Three weeks ago, building management of Bowling Green Towers — a low-income housing building in Bowling Green, Kentucky that houses elderly and disabled tenants whose rent is subsidized by the government (via HUD) — claimed the building had only “four” units infested with bed bugs. You can read an earlier story we did on this here.
Apparently there was at least one professional bed bug treatment a few weeks ago.

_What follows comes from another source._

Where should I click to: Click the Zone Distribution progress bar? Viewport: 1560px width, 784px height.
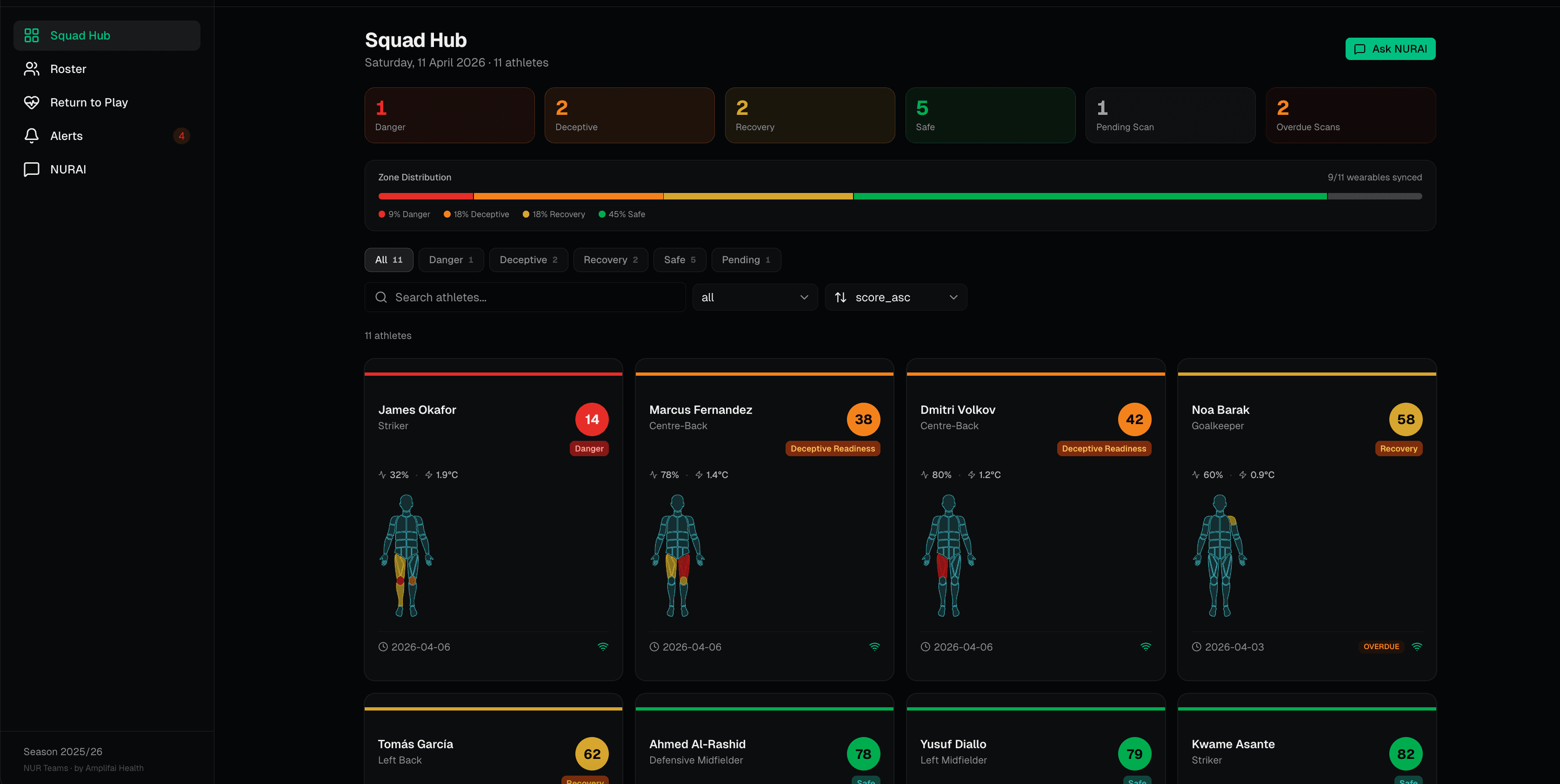tap(899, 196)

But bed bugs have now apparently spread more widely.
According to this article from WBKO News on Thursday, one man thinks they started in his unit (though it would be interesting to know how he knows; people are often wrong about this):
“The bed bugs started in my apartment and was not dealt with right away and the bed bugs started migrating to other apartments on that side,” explains Bowling Green Towers Residents’ Association Vice President John Baize.
“From what I know, it’s on five different floors now,” adds Bowling Green Towers Residents’ Association President Debbie Bell. “I believe it started on the A tower and it spread four floors on that tower and then spread to B tower on one of the floors.”

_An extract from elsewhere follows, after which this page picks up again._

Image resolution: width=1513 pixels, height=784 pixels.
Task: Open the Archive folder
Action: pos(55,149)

I don’t know how many units are known to be infested today — it’s now three weeks after the first treatment — but Debbie Bell, President of the building’s Residents’ Association, told WBKO news (in a second article on Friday) that “five floors” are now infested and that every unit on those five floors is to be treated:
“With the bedbug issue, we are having exterminators come out on a regular basis, and they will be spraying all the apartments, all the affected floors,” Bell explains.
I hope they also pest control operators professionally inspect the floors above and below those five affected ones.

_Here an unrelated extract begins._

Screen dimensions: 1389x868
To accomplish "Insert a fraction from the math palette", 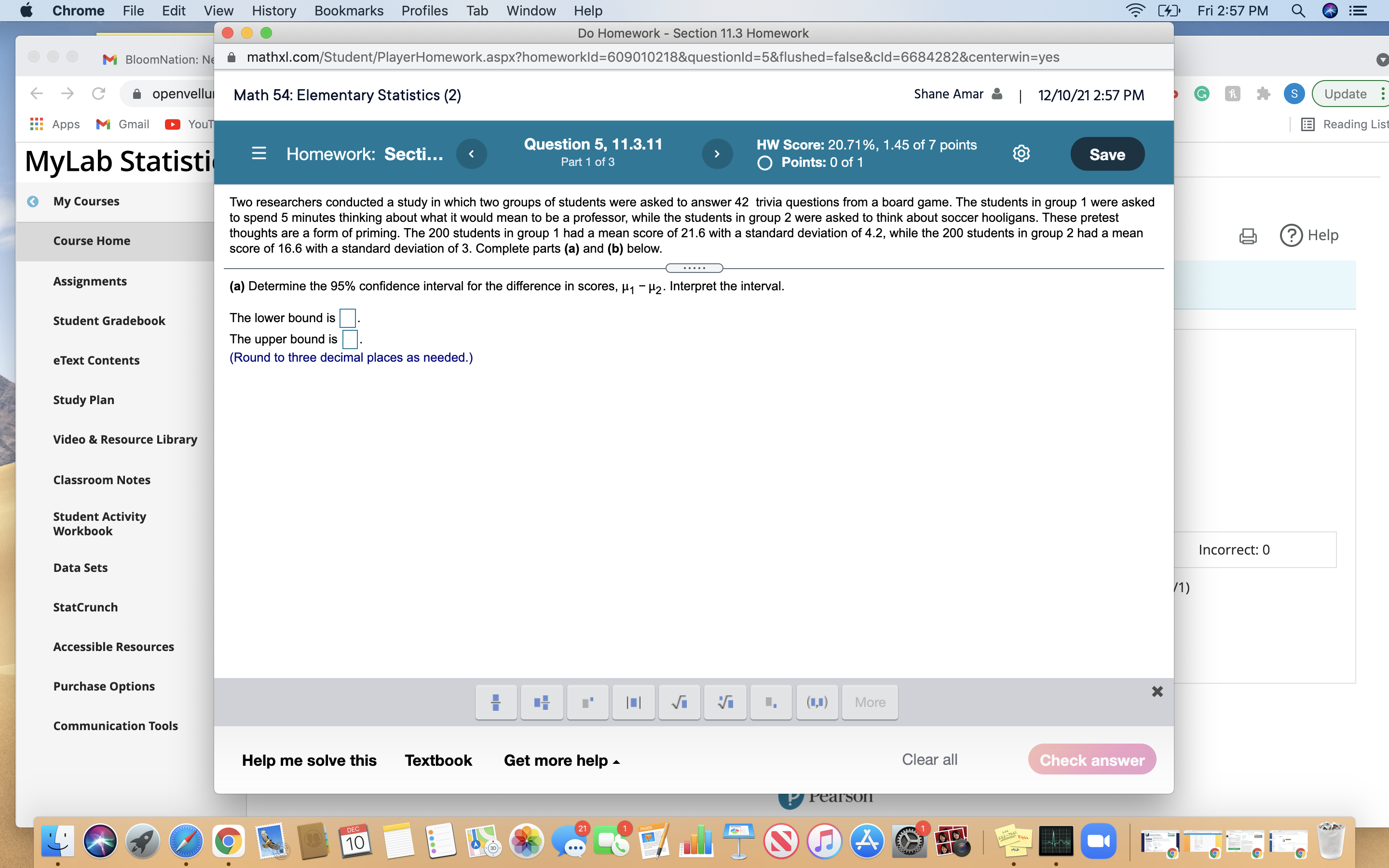I will pos(495,702).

Apparently, the tenants’ group met with Kentucky Housing Corporation, which runs the building, between the times the two articles appeared on Thursday and Friday, according to these two sources.
No matter how many units on those five floors are now known to be infested with bed bugs, this seems like good progress, and a reminder that tenant organizing can go a long way towards getting real help from landlords.
The reporters said traditional methods did not work, but I suspect that what appears to have not worked in this case was that (a) spraying must be done repeatedly at approximately 2 week intervals until all bed bugs are gone, and (b) all affected units must be treated (and this requires all units adjacent to, above, or below affected units to be professionally inspected, in every bed bug case).